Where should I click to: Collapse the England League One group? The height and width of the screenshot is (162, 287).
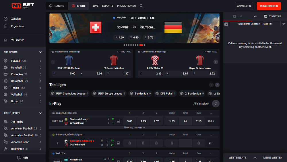click(211, 113)
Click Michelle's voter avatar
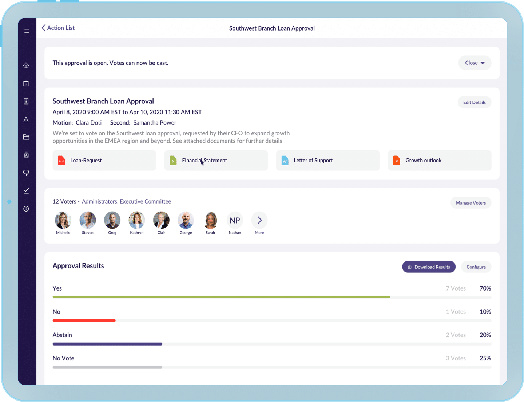Screen dimensions: 524x402 (x=63, y=220)
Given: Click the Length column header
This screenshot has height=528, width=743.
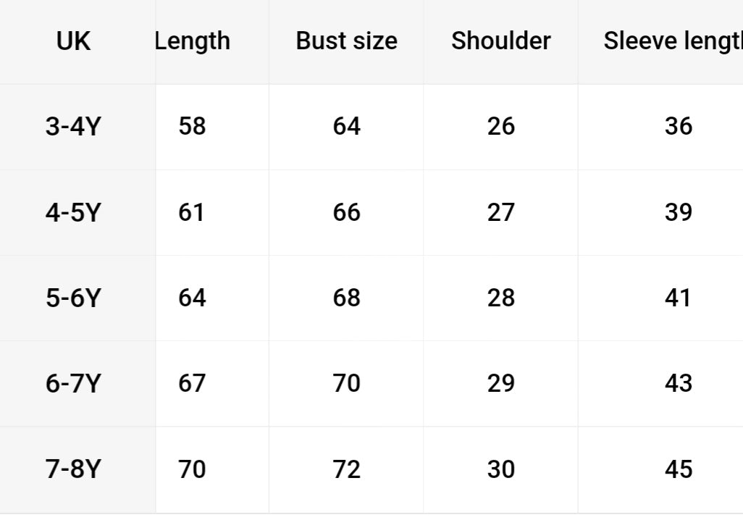Looking at the screenshot, I should tap(193, 41).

++++++++

→ Task requirements: With pictures excluded, output the listing above exactly as it stands.

→ Response:
Where should I click to: Collapse the England League One group? The height and width of the screenshot is (162, 287).
click(211, 113)
Click Michelle's voter avatar
Screen dimensions: 524x402 (x=63, y=220)
Given: Click the Length column header
This screenshot has height=528, width=743.
Looking at the screenshot, I should tap(193, 41).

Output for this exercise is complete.